Requirements: Can you write out the material word for word, starting with its first line and going on through the line with "This screenshot has", including that line and stopping there?

Task data:

▶

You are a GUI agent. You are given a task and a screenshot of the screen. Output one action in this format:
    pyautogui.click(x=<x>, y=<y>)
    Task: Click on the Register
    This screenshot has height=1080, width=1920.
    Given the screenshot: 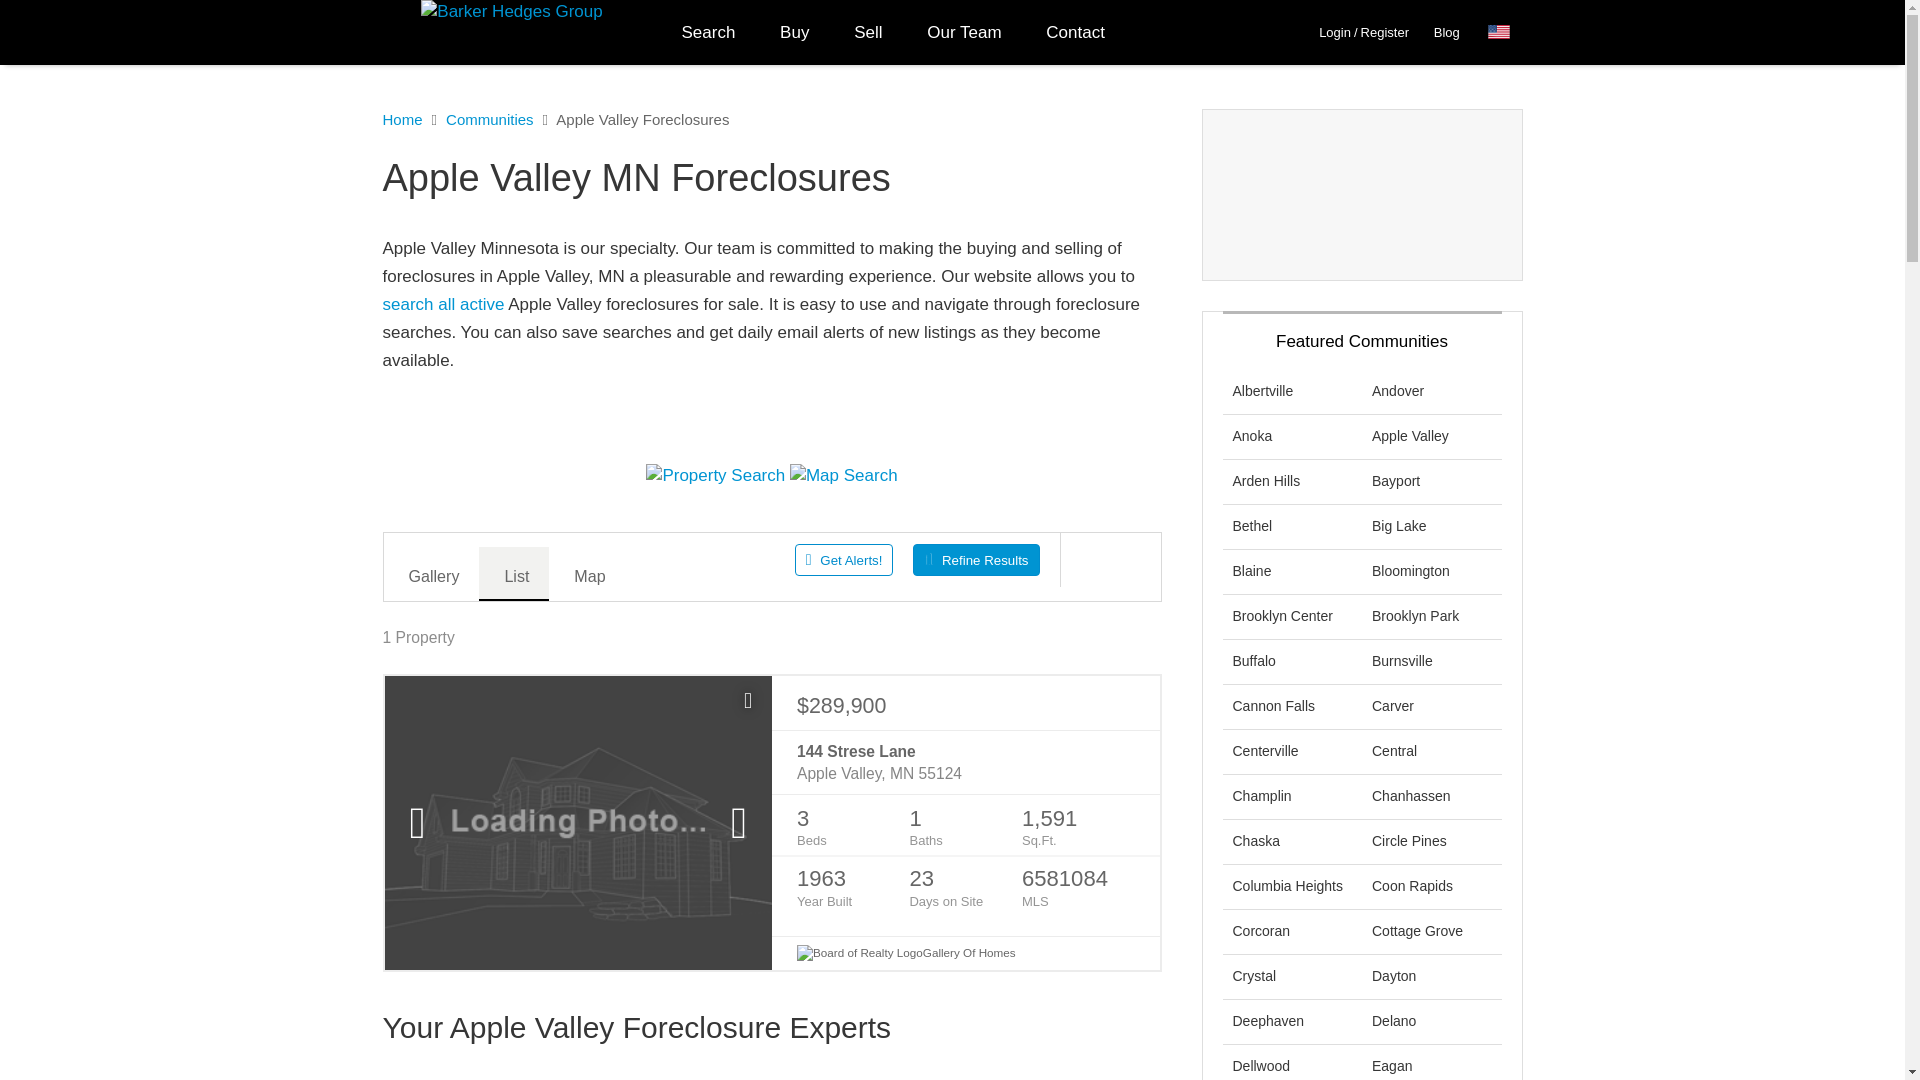 What is the action you would take?
    pyautogui.click(x=1385, y=32)
    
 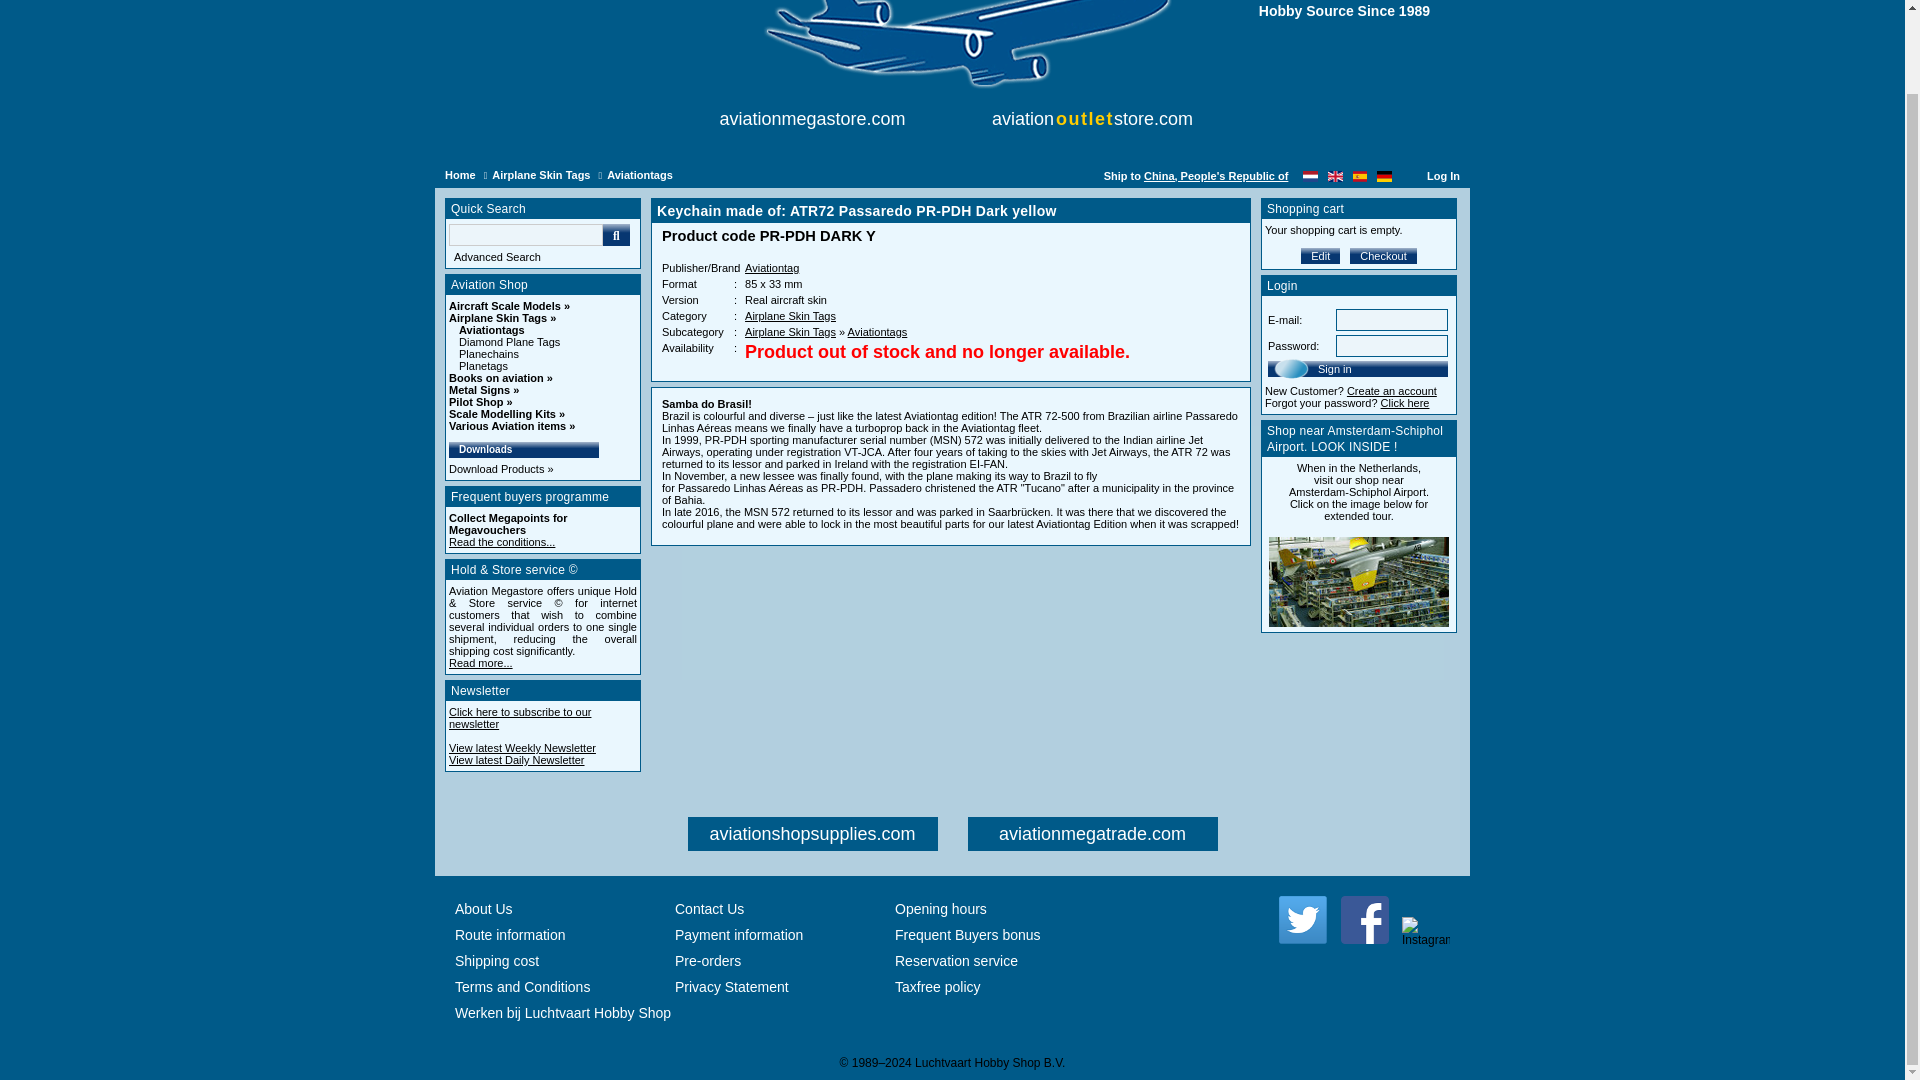 I want to click on Airplane Skin Tags, so click(x=790, y=315).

◀

Task answer:
You are a GUI agent. You are given a task and a screenshot of the screen. Output one action in this format:
    pyautogui.click(x=<x>, y=<y>)
    Task: Click on the Register
    This screenshot has height=1080, width=1920.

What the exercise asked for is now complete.